American lyric soprano and stage actress (born 1956)

Lisa Vroman (born 1956) is an American lyric soprano and stage actress.

Vroman's mother and stepfather teach music, and her father was a singer. She graduated from the Crane School of Music at SUNY Potsdam in 1979. She earned a master of fine arts degree in opera and voice performance at Carnegie Mellon University. Vroman became a teacher before her interest in performing took precedence.

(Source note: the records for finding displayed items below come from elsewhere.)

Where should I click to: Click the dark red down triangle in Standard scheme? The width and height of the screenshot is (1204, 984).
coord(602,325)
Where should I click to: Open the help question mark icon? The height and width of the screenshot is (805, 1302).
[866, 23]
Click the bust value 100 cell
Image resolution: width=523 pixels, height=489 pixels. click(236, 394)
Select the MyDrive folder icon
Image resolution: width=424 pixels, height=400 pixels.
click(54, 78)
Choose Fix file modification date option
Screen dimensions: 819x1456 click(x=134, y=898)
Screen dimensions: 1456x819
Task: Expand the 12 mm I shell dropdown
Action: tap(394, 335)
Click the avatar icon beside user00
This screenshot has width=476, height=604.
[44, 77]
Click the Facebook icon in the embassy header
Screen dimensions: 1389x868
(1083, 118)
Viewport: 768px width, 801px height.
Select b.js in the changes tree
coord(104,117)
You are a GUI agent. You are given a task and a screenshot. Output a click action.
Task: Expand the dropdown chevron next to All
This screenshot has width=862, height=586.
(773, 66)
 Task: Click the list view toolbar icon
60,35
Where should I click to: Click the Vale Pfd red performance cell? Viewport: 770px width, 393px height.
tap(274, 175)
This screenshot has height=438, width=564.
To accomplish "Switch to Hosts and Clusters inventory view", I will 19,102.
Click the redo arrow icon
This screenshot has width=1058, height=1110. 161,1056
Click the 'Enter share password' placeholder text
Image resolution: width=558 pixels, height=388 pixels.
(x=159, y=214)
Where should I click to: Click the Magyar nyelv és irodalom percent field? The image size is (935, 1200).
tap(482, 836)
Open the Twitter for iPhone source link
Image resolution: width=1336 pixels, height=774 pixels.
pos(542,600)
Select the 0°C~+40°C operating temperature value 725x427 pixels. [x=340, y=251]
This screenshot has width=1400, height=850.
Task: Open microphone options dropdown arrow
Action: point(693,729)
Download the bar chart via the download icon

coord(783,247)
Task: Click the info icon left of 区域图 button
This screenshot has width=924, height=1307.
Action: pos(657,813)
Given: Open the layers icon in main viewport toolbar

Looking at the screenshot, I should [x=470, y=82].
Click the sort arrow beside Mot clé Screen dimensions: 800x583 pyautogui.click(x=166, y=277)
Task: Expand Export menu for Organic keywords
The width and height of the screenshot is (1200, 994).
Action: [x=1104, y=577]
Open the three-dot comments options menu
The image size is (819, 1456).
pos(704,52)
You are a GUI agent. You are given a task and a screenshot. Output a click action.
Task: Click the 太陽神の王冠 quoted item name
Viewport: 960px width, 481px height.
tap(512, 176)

Vroman debuted on Broadway as Christine in The Phantom of the Opera (1988), a role she also played for five years in San Francisco, she again returned to Phantom in 2025 taking on the supporting role of Madame Giry for the United States tour. Her other Broadway work was in the Andrew Lloyd Webber musical Aspects of Love (1990). She also appeared in a concert version of Sweeney Todd in the role of Johanna in San Francisco.

Vroman is a frequent guest soloist with orchestras. She recently made her debut with the New York Festival of Song and the New York City Opera, in the latter starring as Rosabella in The Most Happy Fella. In the summer of 2006 she sang the role of Mabel in The Pirates of Penzance at Utah Opera. In the summer of 2008 she starred as Lili Vanessi/Kate in Glimmerglass Opera's production of Kiss Me, Kate.